Market Capitalization Test for National Market. Consistent with the
abiding interest of Nasdaq in facilitating capital formation for high-
technology industries and the corresponding opportunity for growth in
employment, it was determined that there was a need to recognize and
appropriately respond to the unique operating characteristics of
certain industries represented in this market. Nasdaq has therefore
proposed an accommodation for companies that may fail to comply with
the National Market net tangible asset test as a result of accounting
for goodwill associated with various merger and acquisition activities,
or as in the case of the telecommunications industry, significant
depreciation charges.
Specifically, an issuer that is unable to meet either of two
alternative net tangible asset tests, as amended by the proposed rule
change,10 could be afforded designation as a National Market
issuer provided it initially had a market capitalization of $75
million, or total assets and total revenue of $75 million each. For
continued listing, these issuers would have to maintain a market
capitalization of $50 million, or total assets and total revenue of $50
million.
---------------------------------------------------------------------------
\10\ As amended under the proposed rule change for initial
listing on the National Market, an issuer must have net tangible
assets of $18 million, or $6 million if the issuer has had earnings
of $1 million in the most recent year or two of the last three
years. Net tangible assets equals total assets (including the value
of patents, copyrights and trade marks but excluding the value of
goodwill) less total liabilities. See NASD Rule 4200(w).

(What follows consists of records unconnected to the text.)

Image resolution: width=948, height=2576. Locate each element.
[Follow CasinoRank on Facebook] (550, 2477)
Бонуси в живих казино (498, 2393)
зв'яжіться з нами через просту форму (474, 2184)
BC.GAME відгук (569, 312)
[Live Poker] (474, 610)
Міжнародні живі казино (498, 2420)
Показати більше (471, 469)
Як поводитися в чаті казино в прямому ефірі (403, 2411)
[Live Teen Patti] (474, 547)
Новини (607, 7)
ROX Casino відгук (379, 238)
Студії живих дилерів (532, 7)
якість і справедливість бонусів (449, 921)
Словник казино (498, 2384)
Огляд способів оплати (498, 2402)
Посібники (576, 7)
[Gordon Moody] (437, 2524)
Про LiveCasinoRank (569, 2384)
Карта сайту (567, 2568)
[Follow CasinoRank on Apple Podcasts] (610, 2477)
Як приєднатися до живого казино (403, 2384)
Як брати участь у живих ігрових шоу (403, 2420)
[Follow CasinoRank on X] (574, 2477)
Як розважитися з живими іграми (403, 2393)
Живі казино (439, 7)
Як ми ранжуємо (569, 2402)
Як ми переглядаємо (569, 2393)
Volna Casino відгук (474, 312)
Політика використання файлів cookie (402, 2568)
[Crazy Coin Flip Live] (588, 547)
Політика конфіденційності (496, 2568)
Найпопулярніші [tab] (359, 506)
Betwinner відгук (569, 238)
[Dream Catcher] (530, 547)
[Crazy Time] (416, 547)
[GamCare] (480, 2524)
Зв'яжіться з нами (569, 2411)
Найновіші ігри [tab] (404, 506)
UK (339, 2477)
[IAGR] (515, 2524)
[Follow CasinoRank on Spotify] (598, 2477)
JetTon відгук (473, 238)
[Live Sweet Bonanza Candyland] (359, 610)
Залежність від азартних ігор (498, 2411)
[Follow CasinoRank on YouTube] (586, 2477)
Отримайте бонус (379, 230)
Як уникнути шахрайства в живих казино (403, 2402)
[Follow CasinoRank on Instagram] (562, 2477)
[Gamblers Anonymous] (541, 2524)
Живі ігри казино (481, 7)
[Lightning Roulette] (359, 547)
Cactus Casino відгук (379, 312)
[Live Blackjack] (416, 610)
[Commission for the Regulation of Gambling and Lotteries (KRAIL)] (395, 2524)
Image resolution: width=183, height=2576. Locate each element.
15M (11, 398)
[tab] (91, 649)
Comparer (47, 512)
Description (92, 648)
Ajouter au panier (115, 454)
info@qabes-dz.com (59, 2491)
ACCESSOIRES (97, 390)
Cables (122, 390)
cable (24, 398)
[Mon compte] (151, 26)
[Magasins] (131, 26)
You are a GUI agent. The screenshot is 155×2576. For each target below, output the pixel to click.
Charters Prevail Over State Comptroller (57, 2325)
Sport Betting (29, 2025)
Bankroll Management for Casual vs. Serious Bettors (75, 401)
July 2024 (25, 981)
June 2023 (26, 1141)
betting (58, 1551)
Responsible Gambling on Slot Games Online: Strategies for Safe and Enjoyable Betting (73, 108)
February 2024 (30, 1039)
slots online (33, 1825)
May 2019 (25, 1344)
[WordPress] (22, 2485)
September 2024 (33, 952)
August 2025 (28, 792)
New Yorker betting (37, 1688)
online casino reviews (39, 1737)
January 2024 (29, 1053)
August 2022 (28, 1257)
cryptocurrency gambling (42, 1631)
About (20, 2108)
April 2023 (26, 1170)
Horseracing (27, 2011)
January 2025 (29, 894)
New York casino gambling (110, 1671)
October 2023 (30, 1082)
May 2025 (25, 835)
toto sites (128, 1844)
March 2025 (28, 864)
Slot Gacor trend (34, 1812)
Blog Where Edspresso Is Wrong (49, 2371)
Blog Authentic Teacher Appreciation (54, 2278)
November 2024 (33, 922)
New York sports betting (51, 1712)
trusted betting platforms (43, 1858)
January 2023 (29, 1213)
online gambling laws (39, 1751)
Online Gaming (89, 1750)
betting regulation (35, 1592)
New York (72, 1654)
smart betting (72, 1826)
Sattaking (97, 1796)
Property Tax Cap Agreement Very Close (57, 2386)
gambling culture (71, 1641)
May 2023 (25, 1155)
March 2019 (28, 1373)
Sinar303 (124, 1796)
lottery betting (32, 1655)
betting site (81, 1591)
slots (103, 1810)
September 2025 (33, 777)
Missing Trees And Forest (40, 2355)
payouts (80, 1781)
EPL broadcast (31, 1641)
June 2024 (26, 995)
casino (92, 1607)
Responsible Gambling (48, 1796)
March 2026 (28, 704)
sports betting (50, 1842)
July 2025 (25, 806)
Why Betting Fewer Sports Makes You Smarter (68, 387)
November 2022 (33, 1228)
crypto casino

---------------------------------------------------------------------------
The changes provide access for Nasdaq National Market caliber
companies that would otherwise not qualify due to accounting
conventions associated with certain business combinations and
specialized industries.
Peer Review for Auditors of Nasdaq Listed Companies. Nasdaq
solicited comment to further its evaluation of a requirement that
auditors of Nasdaq listed companies be subject to a practice monitoring
program under which the auditor's quality control system would be
reviewed by an independent peer auditor on a periodic basis. Currently,
companies whose shares are publicly traded are not required to have
auditors who are subject to such peer review. Although neither the New
York Stock Exchange nor the American Stock Exchange have a peer review
requirement, certain banking agencies such as the Federal Deposit
Insurance Corporation (``FDIC'') have successfully implemented a peer
review requirement for certain financial institutions. In addition, the
Commission has generally expressed support for the concept of peer
review.11 Although it withdrew its mandatory peer review proposal,
the Commission nonetheless confirmed its belief that ``the peer review
process contributes significantly to improving the quality control
systems of accounting firms auditing Commission registrants and
enhances the consistency and quality of practice before the
Commission.'' 12
---------------------------------------------------------------------------
\11\ See Securities Act Release No. 6695 (April 1, 1987), 52 FR
11665.
\12\ See Exchange Act Release No. 31197 (September 17, 1992), 57
FR 45287, n. 26.
---------------------------------------------------------------------------
Consistent with this, Nasdaq also received strong support from
commenters on this requirement. Accordingly, Nasdaq has determined to
include a peer review requirement as part of the proposed changes to
the listing criteria.
The language of the proposed rule is similar to the peer review
requirement of the FDIC.13 Specifically, all independent public
accountants auditing Nasdaq listed companies must have received, or be
enrolled in, a peer review that meets acceptable guidelines. Acceptable
guidelines would include comparability to standards of the American
Institute of Certified Public Accountants (``AICPA'') included in the
Standards for Performing on Peer Reviews codified in the AICPA's SEC
Practice Section Reference Manual, and oversight by an independent body
comparable to the organizational structure of the Public Oversight
Board as codified in the AICPA's SEC Practice Section Reference Manual.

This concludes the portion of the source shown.